Les pesticides dans nos eaux
Un autre problème pour les eaux est l’utilisation par l’agriculture suisse de pesticides, une pratique qui est devenue une normalité malgré les milliards investis dans les prestations écologiques requises depuis 1996. Les conséquences sont dévastatrices. Des cocktails de pesticides contenant jusqu’à 128 substances actives ont été mesurés dans nos cours d’eau et dans nos eaux souterraines (dont proviennent 80 % de notre eau potable) et les valeurs limites des pesticides dans les eaux de surface sont souvent dépassées. Or les eaux de surface alimentent également les captages d’eaux souterraines.
Mais au lieu de s’attaquer à la source du problème, le Conseil fédéral veut actuellement relever ces valeurs! (Cf. René Longet, Pesticides, un pas en avant, deux en arrière?) En ce qui concerne le glyphosate, la limite devrait même augmenter de 3600 fois, passant de 0,1 microgramme à 360 microgrammes par litre. Pourtant le glyphosate reste l’un des pesticides les plus controversés dans le monde. L’Organisation mondiale de la santé le considère comme «probablement cancérigène» et une nouvelle étude a montré qu’il affaiblit le système immunitaire des abeilles.

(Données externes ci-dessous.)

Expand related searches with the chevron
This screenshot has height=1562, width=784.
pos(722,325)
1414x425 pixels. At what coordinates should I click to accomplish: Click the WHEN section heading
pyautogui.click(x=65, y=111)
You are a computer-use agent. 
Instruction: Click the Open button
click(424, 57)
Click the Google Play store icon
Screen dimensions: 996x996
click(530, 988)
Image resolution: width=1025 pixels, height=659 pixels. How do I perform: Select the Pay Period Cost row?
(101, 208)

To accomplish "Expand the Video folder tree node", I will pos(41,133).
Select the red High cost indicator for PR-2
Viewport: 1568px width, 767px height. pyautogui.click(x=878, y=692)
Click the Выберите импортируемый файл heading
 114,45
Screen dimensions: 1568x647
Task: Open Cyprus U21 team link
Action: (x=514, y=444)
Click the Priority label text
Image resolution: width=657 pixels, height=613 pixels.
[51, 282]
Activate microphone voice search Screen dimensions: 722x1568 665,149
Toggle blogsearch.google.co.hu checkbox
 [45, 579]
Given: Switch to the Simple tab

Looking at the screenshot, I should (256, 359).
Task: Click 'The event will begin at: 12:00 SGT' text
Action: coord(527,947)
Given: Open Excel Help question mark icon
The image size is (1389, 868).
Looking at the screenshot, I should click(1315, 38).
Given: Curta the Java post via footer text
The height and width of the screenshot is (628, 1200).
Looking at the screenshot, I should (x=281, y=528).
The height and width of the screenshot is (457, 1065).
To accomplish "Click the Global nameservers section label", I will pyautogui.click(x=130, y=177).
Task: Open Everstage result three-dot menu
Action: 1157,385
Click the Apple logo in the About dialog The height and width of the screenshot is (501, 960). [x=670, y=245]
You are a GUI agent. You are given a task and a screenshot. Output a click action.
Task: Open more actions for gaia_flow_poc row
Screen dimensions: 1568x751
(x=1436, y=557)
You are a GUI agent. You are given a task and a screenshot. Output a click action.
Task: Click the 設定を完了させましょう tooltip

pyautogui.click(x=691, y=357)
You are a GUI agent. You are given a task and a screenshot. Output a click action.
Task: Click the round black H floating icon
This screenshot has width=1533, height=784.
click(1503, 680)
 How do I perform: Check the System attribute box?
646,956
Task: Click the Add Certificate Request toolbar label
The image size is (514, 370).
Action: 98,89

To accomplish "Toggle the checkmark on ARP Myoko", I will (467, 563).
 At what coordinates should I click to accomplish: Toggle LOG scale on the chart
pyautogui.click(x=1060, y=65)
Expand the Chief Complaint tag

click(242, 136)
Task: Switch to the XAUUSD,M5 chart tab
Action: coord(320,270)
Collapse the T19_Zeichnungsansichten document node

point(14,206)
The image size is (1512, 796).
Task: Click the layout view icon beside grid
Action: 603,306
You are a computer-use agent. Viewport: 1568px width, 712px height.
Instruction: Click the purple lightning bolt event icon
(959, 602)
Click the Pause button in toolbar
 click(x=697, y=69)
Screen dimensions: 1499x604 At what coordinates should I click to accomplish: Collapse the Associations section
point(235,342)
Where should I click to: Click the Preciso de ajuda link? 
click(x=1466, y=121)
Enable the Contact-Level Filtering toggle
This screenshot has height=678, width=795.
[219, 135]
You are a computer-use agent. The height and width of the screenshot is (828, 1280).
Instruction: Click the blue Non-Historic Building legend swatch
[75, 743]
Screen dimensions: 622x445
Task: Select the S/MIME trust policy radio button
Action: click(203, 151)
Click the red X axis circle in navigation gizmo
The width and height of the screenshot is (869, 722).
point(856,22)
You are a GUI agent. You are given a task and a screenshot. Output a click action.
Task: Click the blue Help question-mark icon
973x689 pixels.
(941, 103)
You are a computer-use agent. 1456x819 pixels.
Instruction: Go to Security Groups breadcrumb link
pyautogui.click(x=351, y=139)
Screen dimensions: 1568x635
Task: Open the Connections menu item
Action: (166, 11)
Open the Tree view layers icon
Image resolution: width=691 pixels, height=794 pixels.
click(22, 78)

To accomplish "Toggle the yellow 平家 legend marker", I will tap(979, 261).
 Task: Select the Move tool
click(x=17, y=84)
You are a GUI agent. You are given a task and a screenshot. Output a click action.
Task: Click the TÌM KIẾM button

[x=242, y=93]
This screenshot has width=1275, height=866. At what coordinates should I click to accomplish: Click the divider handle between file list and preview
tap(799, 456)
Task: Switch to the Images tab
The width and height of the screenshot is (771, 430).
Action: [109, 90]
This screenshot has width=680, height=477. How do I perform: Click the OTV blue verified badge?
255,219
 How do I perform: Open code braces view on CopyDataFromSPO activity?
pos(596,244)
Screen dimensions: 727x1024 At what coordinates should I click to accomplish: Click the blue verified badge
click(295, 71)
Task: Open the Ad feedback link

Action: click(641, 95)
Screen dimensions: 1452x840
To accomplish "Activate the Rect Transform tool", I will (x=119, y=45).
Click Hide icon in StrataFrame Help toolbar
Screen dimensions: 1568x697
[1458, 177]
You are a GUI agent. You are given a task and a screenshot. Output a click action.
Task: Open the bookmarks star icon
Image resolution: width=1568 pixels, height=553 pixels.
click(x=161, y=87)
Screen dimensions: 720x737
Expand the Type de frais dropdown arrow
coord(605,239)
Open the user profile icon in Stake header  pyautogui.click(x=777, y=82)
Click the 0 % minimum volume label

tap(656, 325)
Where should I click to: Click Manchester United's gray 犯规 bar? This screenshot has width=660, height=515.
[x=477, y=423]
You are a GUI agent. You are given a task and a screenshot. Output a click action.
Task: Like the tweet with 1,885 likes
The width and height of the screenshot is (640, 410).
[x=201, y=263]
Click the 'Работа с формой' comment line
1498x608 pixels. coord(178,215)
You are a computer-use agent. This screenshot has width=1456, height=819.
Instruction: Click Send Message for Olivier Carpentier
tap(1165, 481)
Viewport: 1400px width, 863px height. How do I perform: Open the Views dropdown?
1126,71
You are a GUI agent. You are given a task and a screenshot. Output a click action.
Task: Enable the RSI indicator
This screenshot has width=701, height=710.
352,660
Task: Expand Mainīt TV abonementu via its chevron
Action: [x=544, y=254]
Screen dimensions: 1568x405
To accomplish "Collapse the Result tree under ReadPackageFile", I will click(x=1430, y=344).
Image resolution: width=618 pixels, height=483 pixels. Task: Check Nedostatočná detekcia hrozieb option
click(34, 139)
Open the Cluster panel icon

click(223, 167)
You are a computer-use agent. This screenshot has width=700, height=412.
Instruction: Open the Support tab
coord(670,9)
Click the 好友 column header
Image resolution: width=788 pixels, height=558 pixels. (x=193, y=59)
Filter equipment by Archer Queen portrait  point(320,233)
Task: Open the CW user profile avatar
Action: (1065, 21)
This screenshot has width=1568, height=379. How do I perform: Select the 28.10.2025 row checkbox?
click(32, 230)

Un autre futur est possible
Avec l’Initiative pour une eau potable propre, nous voulons faire prendre conscience de l’urgente nécessité de réorienter la production de denrées alimentaires en Suisse. Nous demandons que les milliards de francs de subventions alloués par l’État à l’agriculture soient dirigés vers une production alimentaire sans pesticides et un élevage sans antibiotiques préventifs. Nos adversaires rétorquent à l’envi que la production agricole est impossible sans pesticides et que s’en passer menacerait notre sécurité alimentaire, alors même que des milliers d’agriculteurs nous prouvent le contraire depuis des décennies, engrangeant de hauts rendements et un certain succès économique.
Selon des recherches d’Avenir Suisse, la production alimentaire actuelle engendre des coûts supplémentaires annuels de 7,9 milliards. Mais si l’agriculture conventionnelle devait payer les dommages consécutifs à sa production, ses produits seraient beaucoup plus chers que les aliments produits de manière durable. Il faut le montrer à la population au lieu de la menacer de hausses de prix! D’autant plus que la demande des consommateurs et consommatrices en aliments sans pesticides augmente sans cesse.
Avec la volonté politique, les exigences de l’initiative déposée l’an passée pourraient être mises en œuvre. Le Conseil fédéral n’a-t-il pas admis en 2016 qu’après vingt et un ans de paiements directs, l’agriculture n’avait atteint aucun de ses objectifs environnementaux? Il est temps de chercher d’autres voies pour assumer la responsabilité des ressources nécessaires à notre vie.